In today's world, the demand for diverse language support in applications is growing rapidly. The sruthiselvaraj/indicparlertts API provides a robust solution through its Cognitive Actions, specifically designed for converting text into speech across 21 languages, including 20 Indic languages and English. By leveraging the power of Indic Parler-TTS, developers can enhance their applications with high-quality text-to-speech capabilities that cater to regional languages and dialects.
Prerequisites
Before diving into the integration of these Cognitive Actions, ensure you have the following:
- An API key for accessing the Indic Parler-TTS platform.
- A basic understanding of JSON and how to make API calls.
- Familiarity with Python for implementing the conceptual code examples.
Authentication typically involves passing your API key in the request headers, allowing you to securely access the Cognitive Actions.
Cognitive Actions Overview
Generate Indic Speech Using Parler-TTS
This action allows you to convert text input into speech using a pretrained model tailored for Indic languages. It provides flexibility in voice attributes, enabling a personalized audio output that can cater to various user preferences.
- Category: Text-to-Speech
Input
The input for this action requires the following fields:
- prompt (required): The text you want to be converted into speech. For optimal results, make sure the text is clear and concise.
- description (required): Detailed attributes of the desired voice, such as gender, pitch, accent, speaking pace, environment, audio clarity, and tone.
- outputFile (optional): The filename for the output audio file, defaulting to
output.wav. Ensure the filename ends with the correct audio file extension.
Example Input:
{
"prompt": "This is the best time of my life, Bartley,' she said happily",
"outputFile": "output.wav",
"description": "A male speaker with a low-pitched voice speaks with a British accent at a fast pace in a small, confined space with very clear audio and an animated tone."
}
Output
The action typically returns a URL pointing to the generated audio file. The example output would look something like this:
Example Output:
https://assets.cognitiveactions.com/invocations/95681a8a-493d-4b9e-babf-a9cd28dcb989/45a48184-0532-4924-be1c-53344544329f.wav
Conceptual Usage Example (Python)
Here’s how you might call this action using Python:
import requests
import json
# Replace with your Cognitive Actions API key and endpoint
COGNITIVE_ACTIONS_API_KEY = "YOUR_COGNITIVE_ACTIONS_API_KEY"
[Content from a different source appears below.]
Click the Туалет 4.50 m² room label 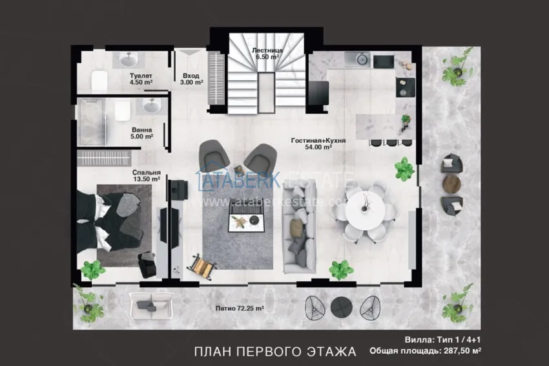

COGNITIVE_ACTIONS_EXECUTE_URL = "https://api.cognitiveactions.com/actions/execute" # Hypothetical endpoint
# Action ID for Generate Indic Speech Using Parler-TTS
action_id = "35a59fa8-9651-499b-a28b-34ad5dc32a7e"
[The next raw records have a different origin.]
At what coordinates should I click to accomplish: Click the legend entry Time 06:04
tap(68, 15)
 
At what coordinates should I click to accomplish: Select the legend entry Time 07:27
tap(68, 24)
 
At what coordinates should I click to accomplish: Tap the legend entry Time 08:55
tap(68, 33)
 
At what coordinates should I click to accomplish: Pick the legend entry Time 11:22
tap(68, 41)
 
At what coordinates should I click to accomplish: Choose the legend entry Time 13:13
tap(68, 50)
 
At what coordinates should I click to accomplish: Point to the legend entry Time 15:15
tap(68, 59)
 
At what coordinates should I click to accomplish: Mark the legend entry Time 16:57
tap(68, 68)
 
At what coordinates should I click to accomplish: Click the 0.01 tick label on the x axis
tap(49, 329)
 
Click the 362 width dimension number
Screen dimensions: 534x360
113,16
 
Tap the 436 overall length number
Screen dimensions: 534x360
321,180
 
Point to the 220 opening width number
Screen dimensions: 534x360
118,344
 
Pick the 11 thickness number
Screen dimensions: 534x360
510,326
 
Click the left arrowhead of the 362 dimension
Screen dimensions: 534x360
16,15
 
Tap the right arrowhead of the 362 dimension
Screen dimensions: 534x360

# Construct the input payload based on the action's requirements
payload = {
"prompt": "This is the best time of my life, Bartley,' she said happily",
"outputFile": "output.wav",
"description": "A male speaker with a low-pitched voice speaks with a British accent at a fast pace in a small, confined space with very clear audio and an animated tone."
}
headers = {
"Authorization": f"Bearer {COGNITIVE_ACTIONS_API_KEY}",
"Content-Type": "application/json"
}
try:
response = requests.post(
COGNITIVE_ACTIONS_EXECUTE_URL,
headers=headers,
json={"action_id": action_id, "inputs": payload} # Hypothetical structure
)
response.raise_for_status() # Raise an exception for bad status codes (4xx or 5xx)
result = response.json()
print("Action executed successfully:")
print(json.dumps(result, indent=2))
except requests.exceptions.RequestException as e:
print(f"Error executing action {action_id}: {e}")
if e.response is not None:
print(f"Response status: {e.response.status_code}")
try:
print(f"Response body: {e.response.json()}")
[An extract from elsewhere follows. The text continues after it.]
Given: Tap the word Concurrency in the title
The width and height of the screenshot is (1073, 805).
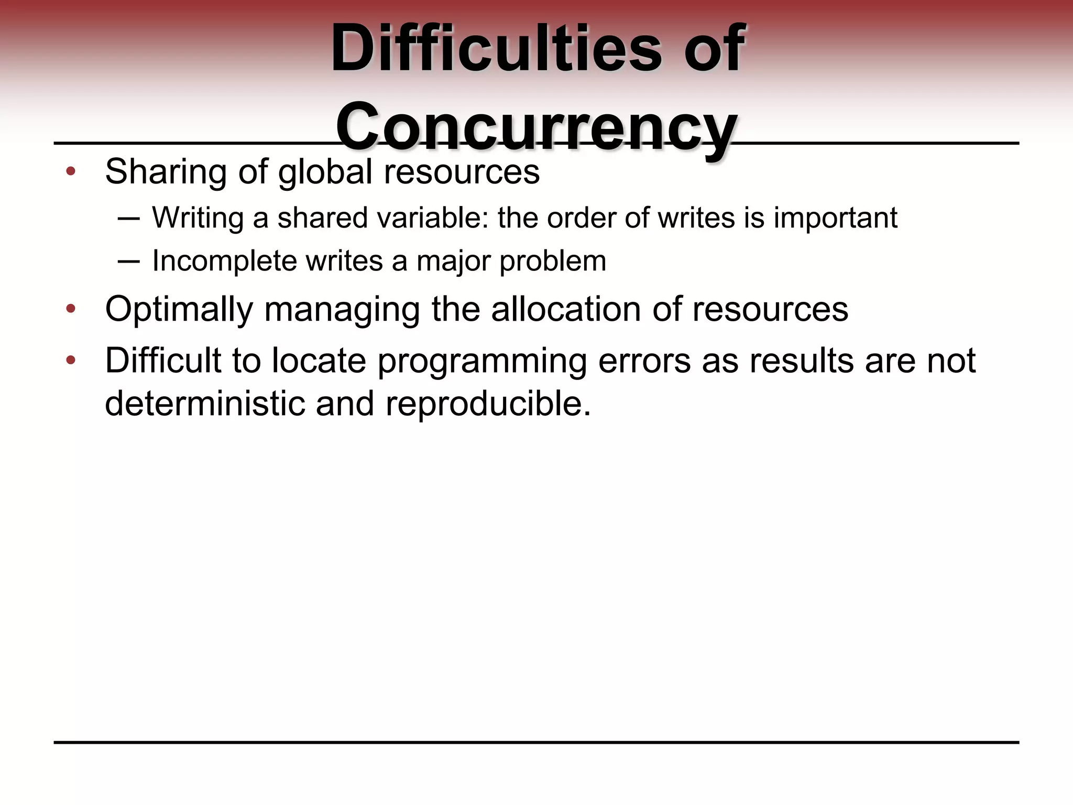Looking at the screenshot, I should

except json.JSONDecodeError:
print(f"Response body: {e.response.text}")
In this code snippet, you can see how to structure your input payload and make a request to the Cognitive Actions endpoint. Replace the placeholder values with your actual API key and adjust the endpoint URL as needed.
Conclusion
By integrating the Indic Parler-TTS Cognitive Action into your applications, you can easily provide multilingual text-to-speech capabilities that enhance user experiences, particularly for speakers of Indic languages. Whether you're building a personal assistant, an educational app, or an accessibility tool, this action can significantly improve the functionality of your application. Start exploring and experimenting with these powerful features today!